Iso-Heikkiläntie 6, FI-20200 Turku, Finland
3. Name of the register
ED-Design Oy’s customer, prospect, and marketing register
4. Purpose of Personal Data Processing
The processing of personal data is based on the company’s legitimate interest based on a customer relationship or another relevant association. Personal data is used for
- Managing, administering, maintaining, and improving existing and potential customer relationships of ED-Design Ltd.
- Targeting communications and marketing
- Producing, providing, and developing services
- Communication and marketing related to services and events.
- Managing training and courses
- Designing and developing business operations.
- Market research and collecting and reporting customer feedback and customer satisfaction data.
5. Data contents of the register
The following data provided by the data subject is processed in the register:
- Name information
- Address information
- Telephone number
- Position within the organization
In addition, the register may contain other notes pertaining to the data subject and their possible customer relationship as well as other information required for the administration of the customer relationship, such as information on direct marketing permissions and prohibitions, participation in previous or future events, food allergies (information provided voluntarily by the data subject when registering for a training event), or information pertaining to the data subject’s purchases as well as their delivery and invoicing. The register may also contain information collected using cookies pertaining to the data subject’s visits to and use of the controller’s website.
6. Regular sources of data
7. Regular disclosure of data
Personal data may be disclosed and transferred for processing purposes to the service providers used by the controller and its subsidiaries and to the subsidiaries of the controller. The processors of personal data mentioned above do not have the right to process personal data other than on behalf of the controller.
8. Transfer of data outside the EU or the EEA
ED-Design Oy shall always aim to store and process personal data within the European Union or the European Economic Area. ED-Design Oy may also outsource the processing of personal data to service providers that may also be located outside of the European Union or the European Economic Area, such as in the United States. Such companies may process personal data in order to provide IT services, for example. In order to appropriately protect your personal data, we ensure that appropriate safeguards are utilized with regard to any service providers that process your personal data outside of the European Union or the European Economic Area. Such safeguards include, for example, agreements pertaining to international transfers of personal data.
9. Data protection principles
Access to data stored and processed using data processing systems is provided to a limited number of designated personnel. Use of the data requires logging in to the data processing system with a personal user ID and password. The data processing systems are protected with appropriate virus control software and firewalls.
Physical documents containing personal data are protected against unauthorized access and unlawful processing (such as destruction, alteration, and disclosure). Each processor only has access to such personal data they require in the course of their tasks.
10. Storage of data
We store personal data for as long as the customer relationship exists or for as long as is required by law.

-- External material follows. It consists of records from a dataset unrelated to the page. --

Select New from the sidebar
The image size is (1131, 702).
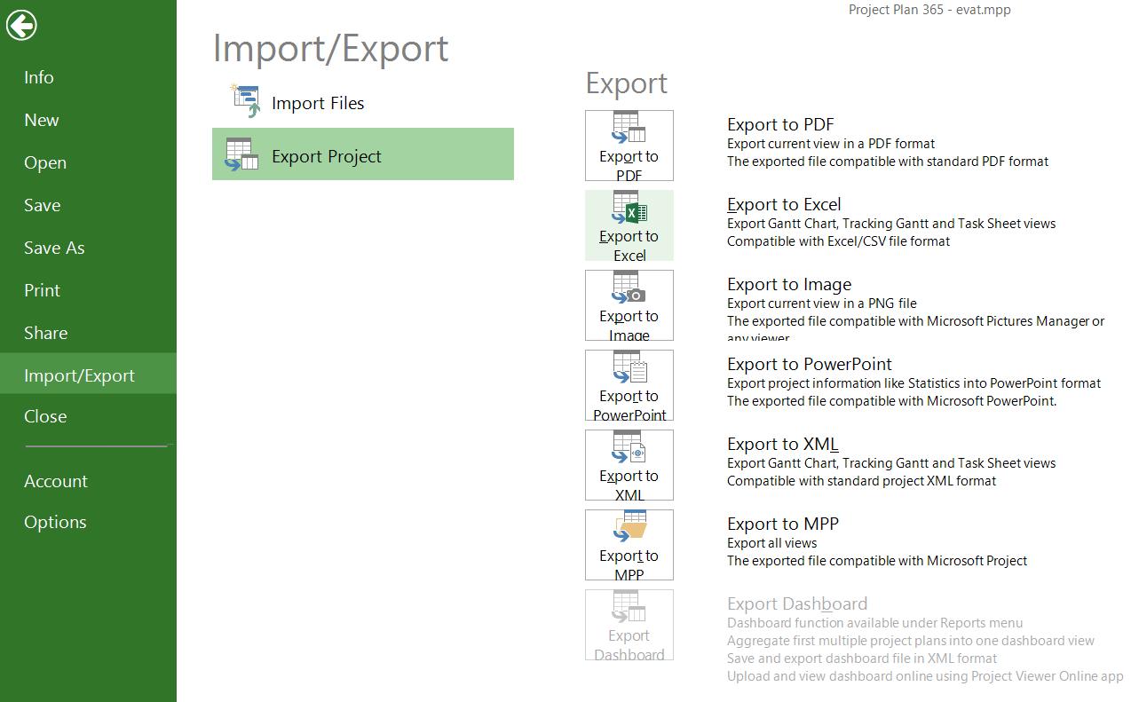[39, 120]
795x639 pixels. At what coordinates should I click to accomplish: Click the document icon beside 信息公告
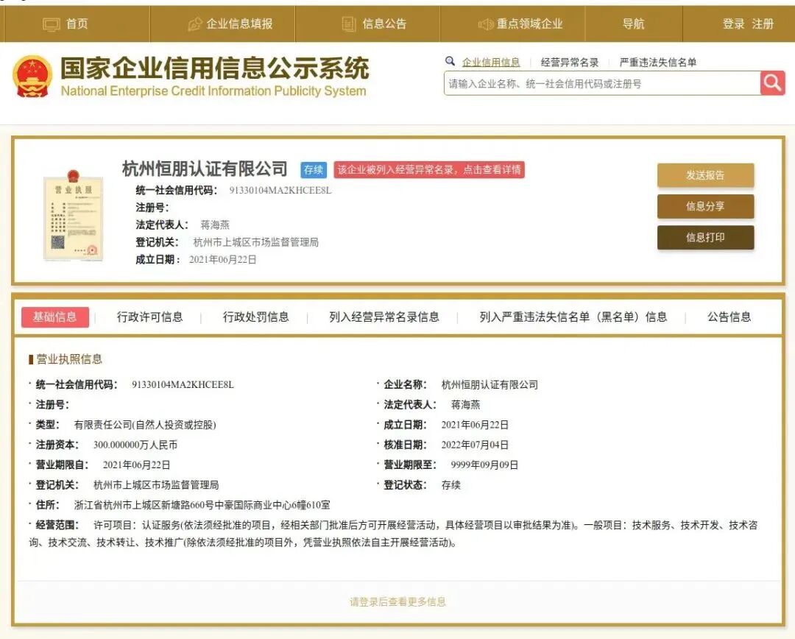pyautogui.click(x=347, y=24)
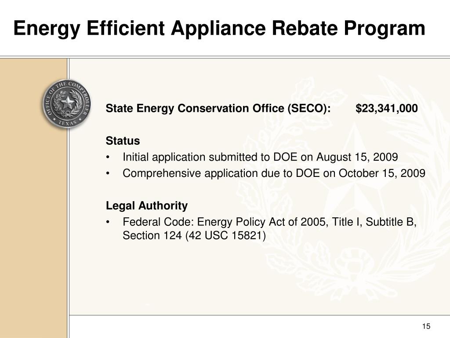The width and height of the screenshot is (450, 338).
Task: Select the Status heading
Action: (123, 141)
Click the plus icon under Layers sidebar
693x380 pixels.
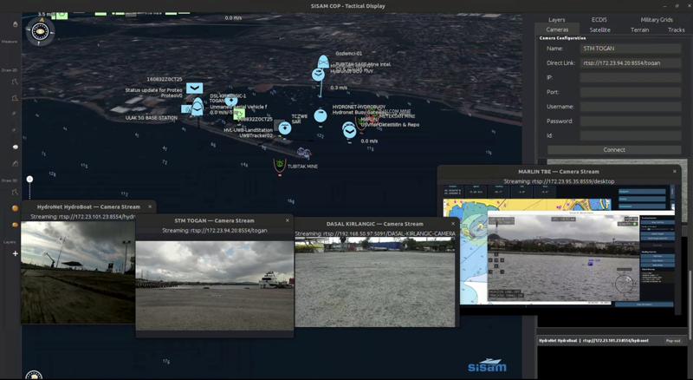[15, 254]
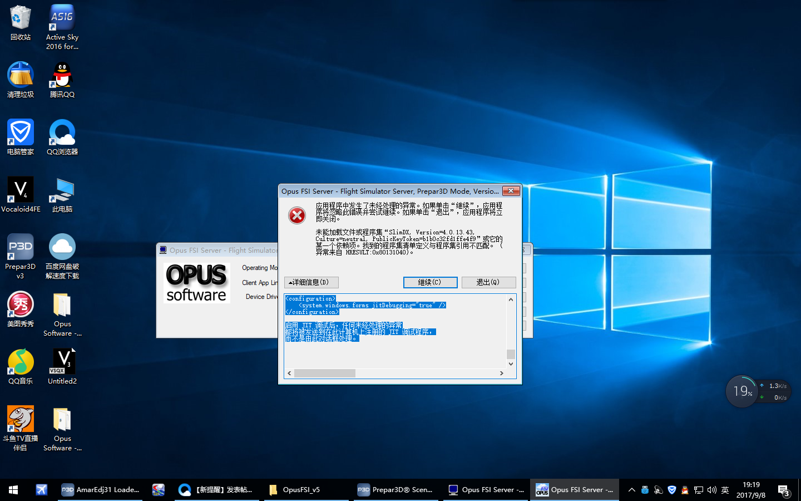
Task: Click the 继续(C) continue button
Action: [430, 282]
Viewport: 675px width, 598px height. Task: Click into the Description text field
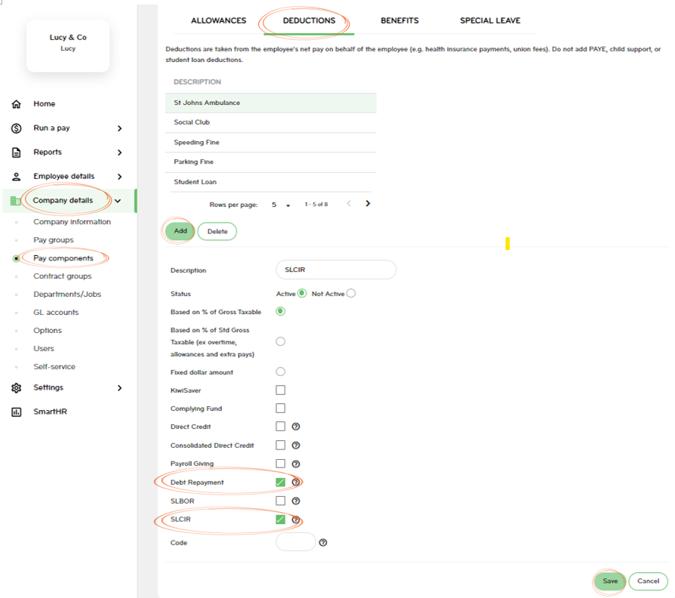pyautogui.click(x=336, y=270)
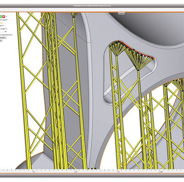The width and height of the screenshot is (184, 182).
Task: Select the fan support head at the far right edge
Action: [178, 84]
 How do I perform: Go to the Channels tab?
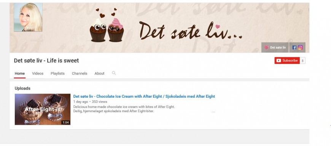click(80, 73)
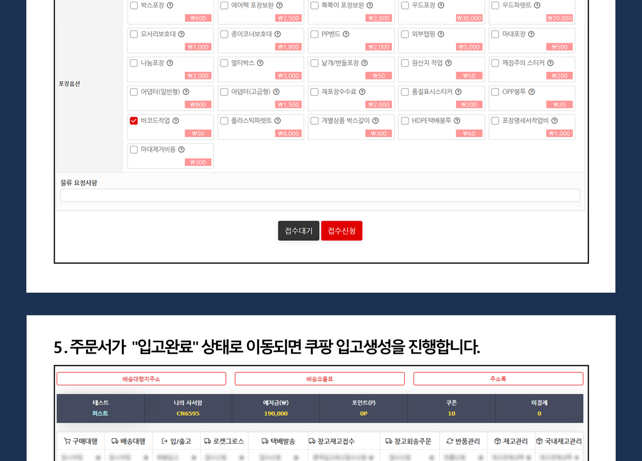642x461 pixels.
Task: Click question mark icon next to 바코드작업
Action: (175, 121)
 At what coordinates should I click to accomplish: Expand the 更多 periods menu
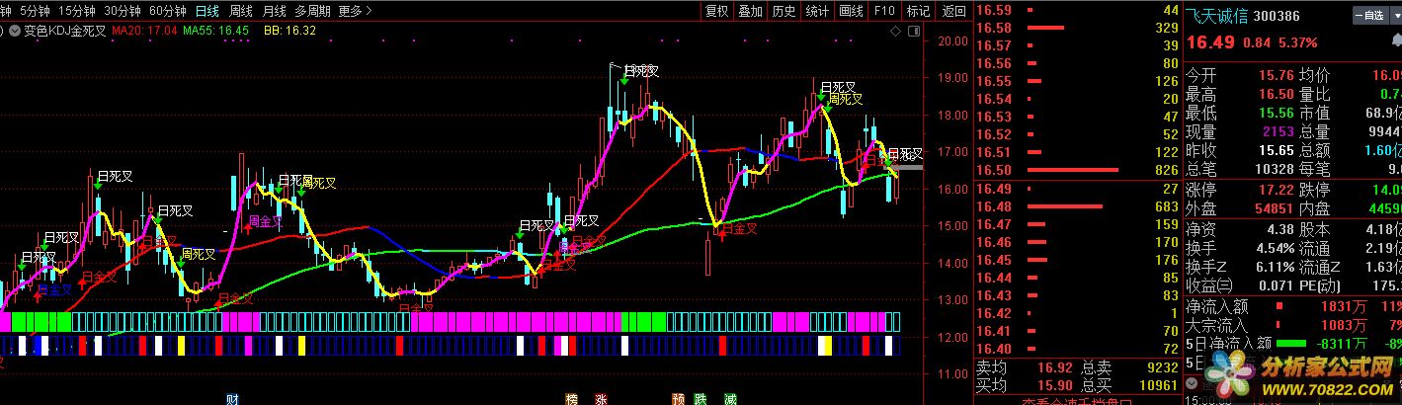tap(355, 11)
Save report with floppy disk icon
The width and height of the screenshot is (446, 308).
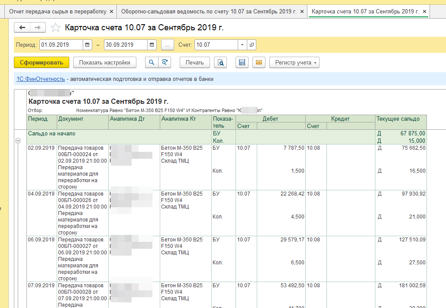pos(242,62)
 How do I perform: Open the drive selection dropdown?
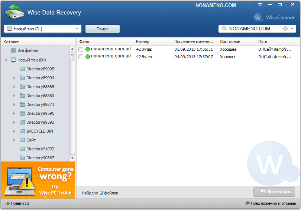(x=77, y=29)
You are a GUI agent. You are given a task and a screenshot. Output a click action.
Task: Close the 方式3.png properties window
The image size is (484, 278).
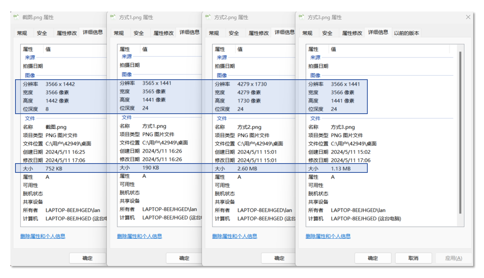[x=468, y=17]
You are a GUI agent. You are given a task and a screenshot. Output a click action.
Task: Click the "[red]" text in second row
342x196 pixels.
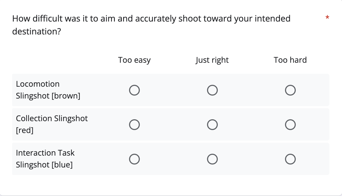(x=24, y=131)
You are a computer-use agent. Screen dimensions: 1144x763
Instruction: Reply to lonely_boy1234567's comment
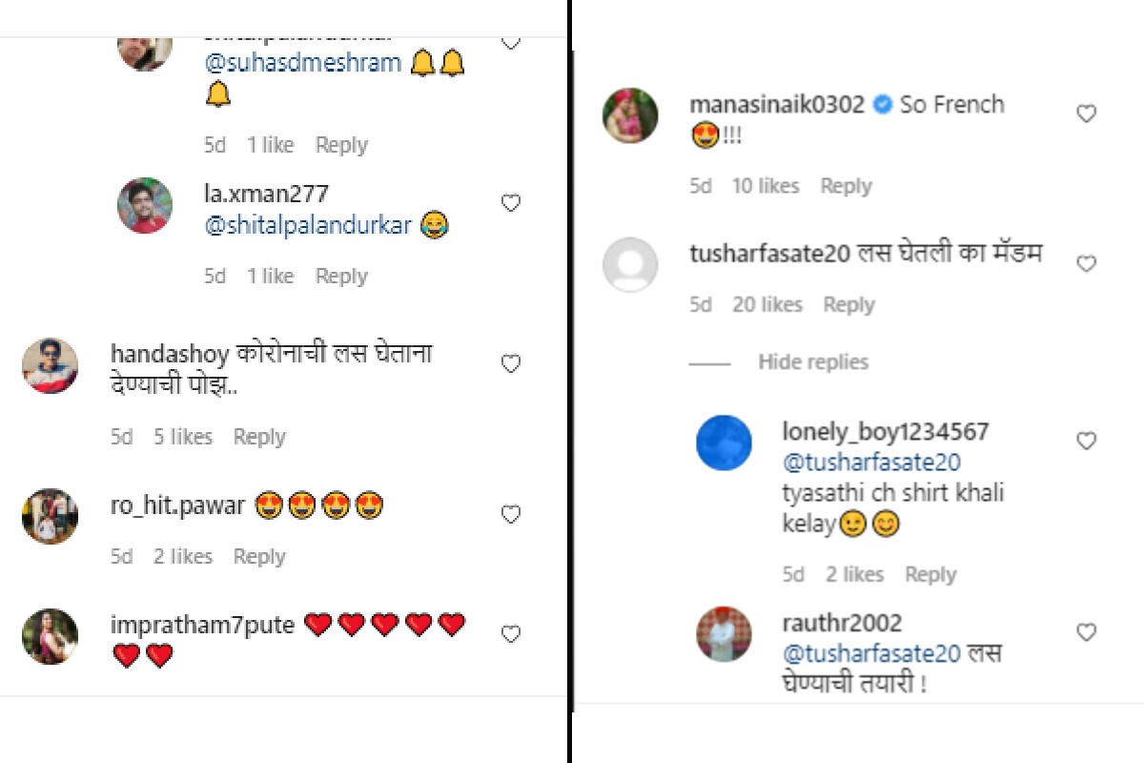[930, 574]
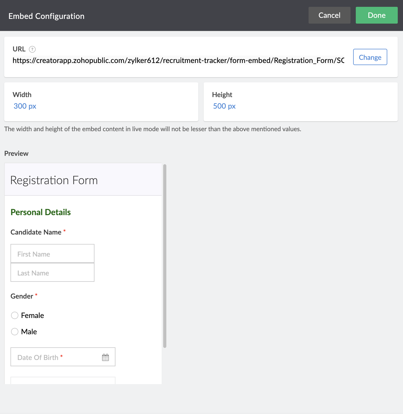Screen dimensions: 403x414
Task: Click the partially visible field below Date Of Birth
Action: [63, 381]
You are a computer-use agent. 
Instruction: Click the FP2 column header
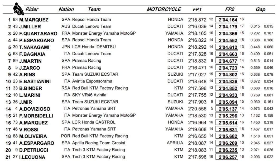pos(229,9)
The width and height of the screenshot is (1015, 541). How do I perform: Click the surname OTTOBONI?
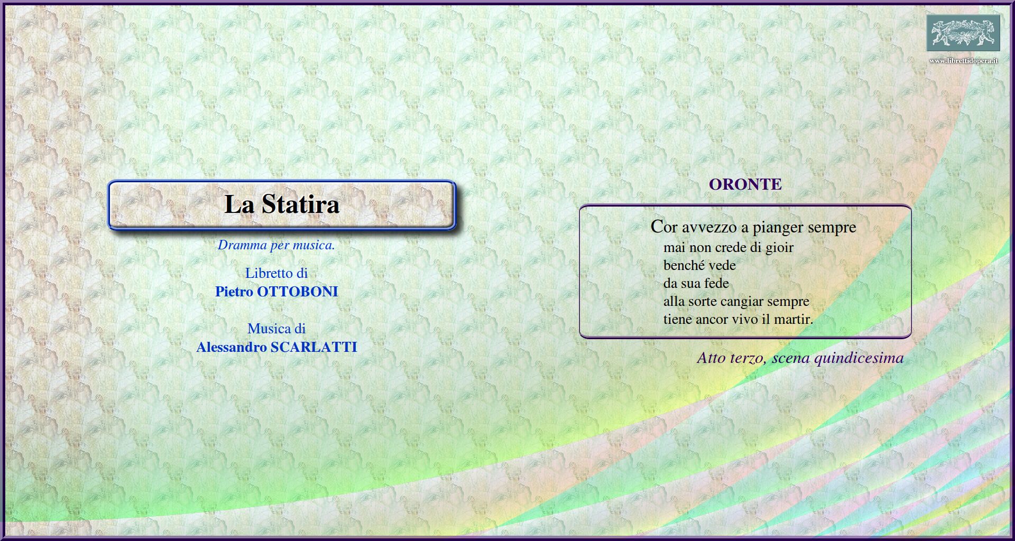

The personal data of data subjects who have consented to marketing is stored in the marketing register until the data subject withdraws the marketing consent. In this case, the basic information of the data subject in question and the information pertaining to the marketing prohibition will however be stored in the register.
Sensitive personal data (food allergies) pertaining to data subjects who participate in training events will be deleted after the participation.
Information pertaining to visitors shall be stored for as long as necessary in order to ensure safety. After this, the information will be disposed of appropriately.
We will regularly review the need to store information taking into account applicable legislation. Furthermore, we shall take reasonable measures to ensure that no personal data pertaining to the data subjects that is inconsistent, expired, or erroneous with regard to the purposes of the processing is stored in the register. We will rectify or delete any such data immediately.
11. Rights of the data subject
The data subject has the right to object to the use of their personal data for electronic direct marketing by using the cancellation or prohibition link included in a newsletter or another electronic message, or by contacting the representative of the controller mentioned in section 2 in writing.
The data subject has the right to review the data pertaining to them that is stored within the register and, where necessary, demand the controller to rectify or complete the data pertaining to them in the register. The data subject is personally responsible for the accuracy of the data they provide. The data subject must notify the controller if the changes occur in the data they have provided. The controller may also rectify incorrect information on its own initiative having been informed of incorrect information.
Under the data protection regulation, you have as a data subject the right to object to or request the controller to restrict the processing of personal data pertaining to you, and to lodge a complaint regarding the processing of personal data with the supervisory authority, and to request the controller to delete personal data pertaining to you or transmit the data to another system. All requests by data subjects must be sent in writing to the representative of the controller mentioned in section 2.